▸ **Daftar Permintaan**:
• a. Tuliskan kembali secara persis bagian teks tentang Sukawi Sutarip, mulai dari "Mantan Suami Endang" sampai dengan "Sinto Adi Prasetyarini.".
• b. Lanjutkan teks tentang Sukawi Sutarip setelah kalimat terakhir yang tercantum.

▸ **Sumber**:
☆ ☆ ☆
Tapi tunggu dulu, Dico jangan lantas optimis, apalagi merasa pasti dapat meraih kemenangan. Apa pasal untuk diketahui, Yoyok Sukawi juga bukan calon ayam sayur. Di belakang Yoyok Sukawai bos PSIS, ada Sukawi Sutarip, Wali Kota Semarang periode 2000-2010.
Mantan Suami Endang Setyaningdyah ini dikenal sebagai politis ulung yang licin. Ketika menjadi Wali Kota, kebijakan Sukawi Sutarip penuh kontroversi, seperti yang mencuat ke publik adalah kasus kebakaran Gedung M Ikhsan, dan bau anyir pembelian Gedung Pandanaran. Kendati begitu, pria kelahiran Pati 15 Januari 1951 itu tokh tetap damai, aman dan bahagia dengan sang istri mantan penyiar TV Borobudur, Sinto Adi Prasetyarini.
☆ ☆ ☆
Baris dataset:

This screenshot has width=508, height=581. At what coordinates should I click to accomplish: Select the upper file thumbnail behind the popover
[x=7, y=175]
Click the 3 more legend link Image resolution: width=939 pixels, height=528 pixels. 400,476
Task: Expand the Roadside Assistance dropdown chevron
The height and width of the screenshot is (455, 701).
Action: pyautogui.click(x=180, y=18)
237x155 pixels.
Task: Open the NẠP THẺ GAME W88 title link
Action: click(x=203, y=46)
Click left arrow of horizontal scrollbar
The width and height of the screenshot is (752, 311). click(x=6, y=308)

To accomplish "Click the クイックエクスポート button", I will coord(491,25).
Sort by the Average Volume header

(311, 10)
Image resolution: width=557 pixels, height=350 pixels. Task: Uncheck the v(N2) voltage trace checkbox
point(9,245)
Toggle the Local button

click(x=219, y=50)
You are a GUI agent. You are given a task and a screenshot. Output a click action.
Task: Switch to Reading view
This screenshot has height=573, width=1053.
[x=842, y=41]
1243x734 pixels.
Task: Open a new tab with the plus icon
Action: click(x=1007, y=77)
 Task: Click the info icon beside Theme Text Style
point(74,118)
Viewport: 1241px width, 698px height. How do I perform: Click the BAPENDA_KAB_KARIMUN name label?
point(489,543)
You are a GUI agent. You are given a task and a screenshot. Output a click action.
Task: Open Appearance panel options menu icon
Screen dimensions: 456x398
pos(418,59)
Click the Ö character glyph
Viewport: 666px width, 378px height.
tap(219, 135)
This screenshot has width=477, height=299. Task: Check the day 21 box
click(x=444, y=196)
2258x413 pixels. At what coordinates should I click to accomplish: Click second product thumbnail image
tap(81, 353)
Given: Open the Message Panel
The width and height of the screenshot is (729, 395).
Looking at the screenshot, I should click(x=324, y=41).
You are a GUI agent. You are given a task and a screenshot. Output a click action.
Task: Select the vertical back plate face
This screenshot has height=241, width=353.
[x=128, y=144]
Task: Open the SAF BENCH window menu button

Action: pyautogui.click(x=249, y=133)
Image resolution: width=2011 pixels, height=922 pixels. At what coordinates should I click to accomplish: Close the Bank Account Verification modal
☆ ☆ ☆
▸ **Daftar Jawaban**:
• a.
Mantan Suami Endang Setyaningdyah ini dikenal sebagai politis ulung yang licin. Ketika menjadi Wali Kota, kebijakan Sukawi Sutarip penuh kontroversi, seperti yang mencuat ke publik adalah kasus kebakaran Gedung M Ikhsan, dan bau anyir pembelian Gedung Pandanaran. Kendati begitu, pria kelahiran Pati 15 Januari 1951 itu tokh tetap damai, aman dan bahagia dengan sang istri mantan penyiar TV Borobudur, Sinto Adi Prasetyarini.

• b.
Untuk diketahui perkawinan Sukawi dengan Endang Setyanindyah kandas tahun 1989 meski telah dikaruniai tiga putra-putri, yakni Kartina Sukawati (Ina Sukawati), AS Sukawijaya (Yoyok Sukawi) dan Suka Adi Satya (Adi Sukawi). Dua anak Sukawi mengikuti sang bapak menjadi politisi, Ina adalah anggota Dewan Perwakilan Rakyat Daerah (DPRD) Jawa Tengah dari daerah pemilihan (Dapil) Enam Pati dan Rembang lewat Partai Demokrat. Yoyok Sukawi sendiri duduk sempat menjadi anggota DPRD Jawa Tengahjuga, kini menjadi Anggota Legislatif Dewan Perwakilan Rakyat Republik Indonesia (DPR RI) Terpilih Dapil Satu Kota Semarang lewat Demokrat juga.
Catatan khusus di sini, istri Yoyok Sukawi juga anggota DPRD Kota Semarang, yakni Asti Aswagati. Tak kalah hebatnya suami Ina Sukawi juga legislator di DPRD Pati. Joni Kurnianto menantu Sukawi adalah Ketua DPC Partai Demokrat Pati. Jadi dari keluarga mantan Wali Kota Semarang ini dua anak kandung, dua menantunya adalah anggota DPRD. Hebat luar biasa. MURI perlu mencatatkan rekor atas prestasi ini.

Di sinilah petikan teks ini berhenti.